* [What to produce]
Show each line in the listing below that contains the word "computer".

(Beginning of Source records)

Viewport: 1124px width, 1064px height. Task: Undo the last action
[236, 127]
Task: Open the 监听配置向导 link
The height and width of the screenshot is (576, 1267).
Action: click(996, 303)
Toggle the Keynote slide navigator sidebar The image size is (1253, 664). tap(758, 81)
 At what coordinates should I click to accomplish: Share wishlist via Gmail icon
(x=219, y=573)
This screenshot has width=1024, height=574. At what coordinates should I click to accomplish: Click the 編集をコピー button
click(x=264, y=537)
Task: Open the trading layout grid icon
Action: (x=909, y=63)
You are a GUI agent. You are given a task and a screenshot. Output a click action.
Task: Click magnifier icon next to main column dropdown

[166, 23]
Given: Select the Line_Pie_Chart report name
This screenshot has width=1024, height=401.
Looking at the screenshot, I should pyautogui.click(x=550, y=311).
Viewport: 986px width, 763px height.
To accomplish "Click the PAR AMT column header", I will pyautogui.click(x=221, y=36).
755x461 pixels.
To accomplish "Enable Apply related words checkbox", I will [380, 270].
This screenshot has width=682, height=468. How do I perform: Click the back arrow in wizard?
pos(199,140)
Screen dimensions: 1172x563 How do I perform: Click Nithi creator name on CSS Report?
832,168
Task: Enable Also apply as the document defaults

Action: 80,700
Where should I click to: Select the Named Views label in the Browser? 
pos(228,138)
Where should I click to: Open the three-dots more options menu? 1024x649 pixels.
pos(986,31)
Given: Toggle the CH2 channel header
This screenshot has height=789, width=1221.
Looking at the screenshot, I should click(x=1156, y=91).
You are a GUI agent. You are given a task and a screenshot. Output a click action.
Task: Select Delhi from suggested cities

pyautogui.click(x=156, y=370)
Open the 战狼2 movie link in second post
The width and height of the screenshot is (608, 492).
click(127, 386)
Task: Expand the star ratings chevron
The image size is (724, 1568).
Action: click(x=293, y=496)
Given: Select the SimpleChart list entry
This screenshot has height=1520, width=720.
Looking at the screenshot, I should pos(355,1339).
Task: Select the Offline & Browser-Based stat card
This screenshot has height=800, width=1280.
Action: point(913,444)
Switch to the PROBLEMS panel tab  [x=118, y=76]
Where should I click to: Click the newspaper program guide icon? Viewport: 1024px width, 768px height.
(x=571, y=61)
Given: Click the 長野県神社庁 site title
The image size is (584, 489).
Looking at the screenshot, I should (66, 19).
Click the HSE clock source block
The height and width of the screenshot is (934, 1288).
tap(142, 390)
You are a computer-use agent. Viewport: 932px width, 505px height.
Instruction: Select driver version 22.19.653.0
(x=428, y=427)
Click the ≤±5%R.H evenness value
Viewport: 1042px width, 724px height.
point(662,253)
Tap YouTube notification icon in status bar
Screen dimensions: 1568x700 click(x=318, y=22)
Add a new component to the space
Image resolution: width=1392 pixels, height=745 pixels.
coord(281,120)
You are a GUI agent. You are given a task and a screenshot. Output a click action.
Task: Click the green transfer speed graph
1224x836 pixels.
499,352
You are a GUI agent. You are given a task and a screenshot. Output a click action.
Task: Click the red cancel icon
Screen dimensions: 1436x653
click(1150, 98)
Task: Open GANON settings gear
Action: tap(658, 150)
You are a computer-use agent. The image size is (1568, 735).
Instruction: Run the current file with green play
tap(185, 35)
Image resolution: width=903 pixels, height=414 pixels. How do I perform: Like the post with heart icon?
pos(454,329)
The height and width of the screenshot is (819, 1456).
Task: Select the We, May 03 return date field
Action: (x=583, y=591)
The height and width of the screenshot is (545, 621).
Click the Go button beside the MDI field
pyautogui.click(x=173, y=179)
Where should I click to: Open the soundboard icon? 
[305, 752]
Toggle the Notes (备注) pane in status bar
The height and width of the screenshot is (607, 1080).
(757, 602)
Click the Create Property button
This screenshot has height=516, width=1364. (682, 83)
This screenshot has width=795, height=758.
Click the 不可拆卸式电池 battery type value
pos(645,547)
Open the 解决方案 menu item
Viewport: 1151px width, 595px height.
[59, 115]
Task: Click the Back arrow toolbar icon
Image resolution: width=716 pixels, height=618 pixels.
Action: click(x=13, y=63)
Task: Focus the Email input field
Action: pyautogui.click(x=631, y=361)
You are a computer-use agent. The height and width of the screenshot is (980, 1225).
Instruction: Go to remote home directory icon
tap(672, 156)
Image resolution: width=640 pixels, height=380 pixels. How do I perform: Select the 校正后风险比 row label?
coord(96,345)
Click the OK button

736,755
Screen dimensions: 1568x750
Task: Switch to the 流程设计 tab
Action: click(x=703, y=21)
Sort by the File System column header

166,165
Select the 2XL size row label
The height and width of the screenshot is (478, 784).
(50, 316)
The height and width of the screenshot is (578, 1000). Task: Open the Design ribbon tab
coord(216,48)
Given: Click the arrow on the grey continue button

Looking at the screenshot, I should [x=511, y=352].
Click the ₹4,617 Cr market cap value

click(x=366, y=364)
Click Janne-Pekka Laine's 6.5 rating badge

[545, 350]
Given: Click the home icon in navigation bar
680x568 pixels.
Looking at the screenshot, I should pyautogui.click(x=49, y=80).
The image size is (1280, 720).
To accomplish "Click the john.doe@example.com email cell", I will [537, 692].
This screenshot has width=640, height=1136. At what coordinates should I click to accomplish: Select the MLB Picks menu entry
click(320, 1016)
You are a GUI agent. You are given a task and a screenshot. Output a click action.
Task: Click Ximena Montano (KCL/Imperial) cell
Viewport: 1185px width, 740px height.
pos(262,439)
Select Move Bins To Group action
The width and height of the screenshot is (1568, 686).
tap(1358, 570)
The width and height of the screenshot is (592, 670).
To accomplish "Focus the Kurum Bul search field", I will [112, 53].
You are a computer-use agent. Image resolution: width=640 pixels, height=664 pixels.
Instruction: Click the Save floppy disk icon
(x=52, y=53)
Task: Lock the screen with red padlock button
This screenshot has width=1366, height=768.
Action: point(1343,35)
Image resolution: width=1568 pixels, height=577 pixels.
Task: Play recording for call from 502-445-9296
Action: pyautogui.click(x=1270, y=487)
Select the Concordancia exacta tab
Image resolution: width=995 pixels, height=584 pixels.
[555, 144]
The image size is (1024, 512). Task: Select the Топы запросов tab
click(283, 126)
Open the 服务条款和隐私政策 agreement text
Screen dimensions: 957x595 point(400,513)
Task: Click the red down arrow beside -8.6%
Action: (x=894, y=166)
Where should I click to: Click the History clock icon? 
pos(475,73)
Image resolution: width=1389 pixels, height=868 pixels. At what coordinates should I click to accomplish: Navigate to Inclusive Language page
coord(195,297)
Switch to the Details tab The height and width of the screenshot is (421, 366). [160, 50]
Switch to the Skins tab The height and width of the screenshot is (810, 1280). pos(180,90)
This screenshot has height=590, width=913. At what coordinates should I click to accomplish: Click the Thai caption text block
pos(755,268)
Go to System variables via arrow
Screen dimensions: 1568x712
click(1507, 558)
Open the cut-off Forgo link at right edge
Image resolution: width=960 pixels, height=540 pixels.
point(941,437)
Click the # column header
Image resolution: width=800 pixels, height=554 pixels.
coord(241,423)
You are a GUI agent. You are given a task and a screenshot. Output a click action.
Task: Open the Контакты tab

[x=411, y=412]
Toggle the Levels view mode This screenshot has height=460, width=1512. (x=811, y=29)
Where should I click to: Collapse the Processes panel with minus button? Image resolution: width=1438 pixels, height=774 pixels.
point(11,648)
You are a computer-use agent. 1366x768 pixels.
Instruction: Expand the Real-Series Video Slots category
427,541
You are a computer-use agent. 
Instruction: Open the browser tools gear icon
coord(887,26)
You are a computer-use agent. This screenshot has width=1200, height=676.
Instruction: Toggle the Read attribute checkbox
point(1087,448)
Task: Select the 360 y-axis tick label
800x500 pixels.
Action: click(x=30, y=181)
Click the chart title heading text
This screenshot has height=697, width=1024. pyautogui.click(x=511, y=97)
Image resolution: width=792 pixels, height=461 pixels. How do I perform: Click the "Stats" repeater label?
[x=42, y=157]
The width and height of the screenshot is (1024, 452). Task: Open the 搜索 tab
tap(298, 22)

(End of Source records)

* [Exercise result]
You are a computer-use agent. Viewport: 932px width, 505px height.
You are a computer-use agent. The image size is (1568, 735).
You are a computer-use agent. The height and width of the screenshot is (980, 1225).
You are a computer-use agent. Image resolution: width=640 pixels, height=664 pixels.
You are a computer-use agent. 1366x768 pixels.
You are a computer-use agent. 
You are a computer-use agent. This screenshot has width=1200, height=676.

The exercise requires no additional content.